In uninspired fashion I traded my predictably safe and oh so female secretarial skills for a job at CBS Records, where, after nine months I arrogantly, but confidently, demanded of the branch manager that he promote me to a position for which I was wholly unqualified, suggesting in addition that he co-sign a loan that would allow me to buy the car I needed for the job I was certain he would hire me to do.

He laughed, and gave me the position.  He agreed, and co-signed the loan.  And it was the beginning of everything in my adult life.  A shift in my colossally untrusting nature, like the shifts in the Earth’s plates that would move from time-to-time beneath our California feet.  The nascence of my professional creativity and the birth of friendships with men, men who were not my family and not my lovers, but colleagues, comrades in work, allies in a mutual love for music and performance.  I learned to laugh and smile when my photo was taken.  I was included and respected…and allowed myself to be teased.  I started to reclaim my emotional life, which for so many years had been diminished and dulled by my mother’s lingering depression over my father’s death.  Slowly I learned to breathe again.
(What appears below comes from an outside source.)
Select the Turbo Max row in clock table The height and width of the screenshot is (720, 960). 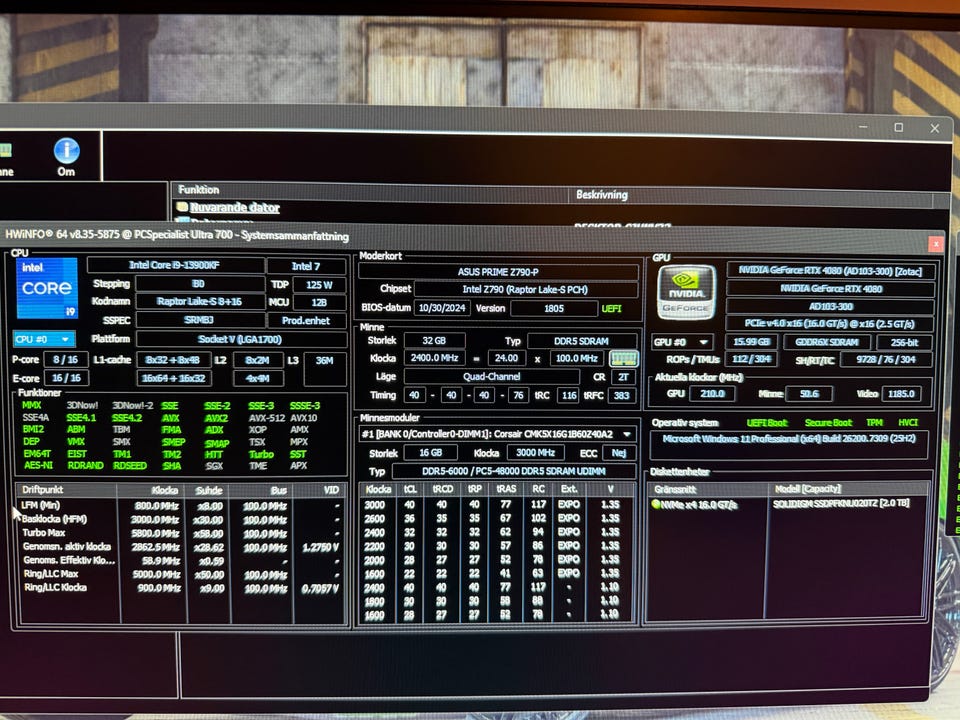(50, 533)
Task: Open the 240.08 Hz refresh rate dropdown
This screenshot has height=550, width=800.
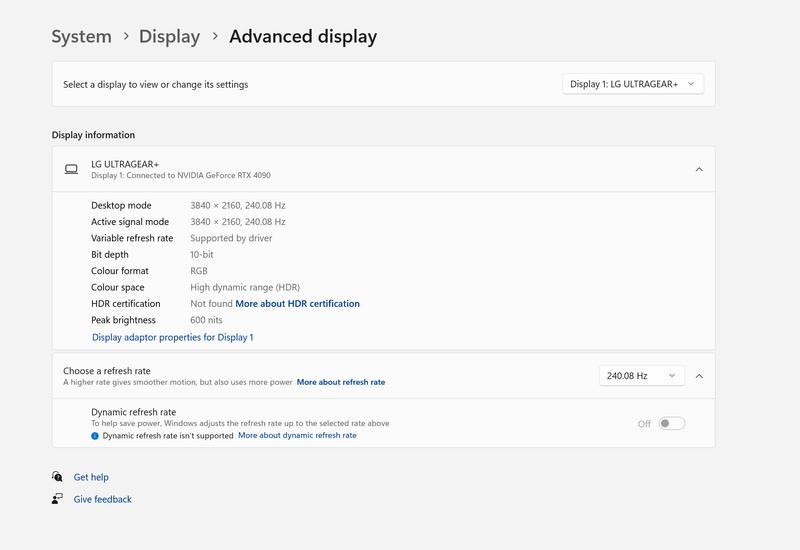Action: point(641,376)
My new wheels took me to Muir Woods, the Redwood forests, Napa Valley, Yosemite, and the Pacific coastline, along which I would drive for hours, mesmerized by the roiling surf, the sounds of seagulls, the sudden appearance of that dense and dreamy fog, and trees sharply angled away from the sea wind like crew cuts on suited sailors.  Once I discovered Pt. Reyes, an ambling grass-covered promontory that rolled and looped down to the ocean, I would return to its beaches often and sit and watch the waves wash over the sand, tracing an unpredictable trajectory across the ocean’s fragile offerings of miniscule shells, polished sea glass and driftwood.

I had no idea that many of the friends I would make in those giddy girlish days – when I shared a flat with two roommates and slept on a mattress perched on cinder blocks, when the only sheets I could afford were roughly woven at 200 threads per square inch, but I always had enough for an occasional breakfast at Doidge’s Kitchen – would still be in my life when I revisited my favorite beaches 37 years later.  That these friends might freely come and go like waves, tracing their own unpredictable paths through life, but if I only looked or asked I could find their gentle spirits hovering like a protective fog drifting over grazing Tule Elk on Pt. Reyes.

But I, too, was a fragile offering, who discovered that a job and car and money and friends were not enough to heal her dampened spirit.  So I returned to the sea over and over again, where I always felt welcome, like a piece of burnished driftwood washed upon the shore.

I have always been attracted to wild weather, to storms and tornados, lightning and thunder.  But as for the sea, unpredictable and dangerous, graceful and serene, ever present but never the same, it holds within a combination of attributes I am never allowed to be, a knowledge of life humans cannot fathom, a temperament lovers find impossible to embrace.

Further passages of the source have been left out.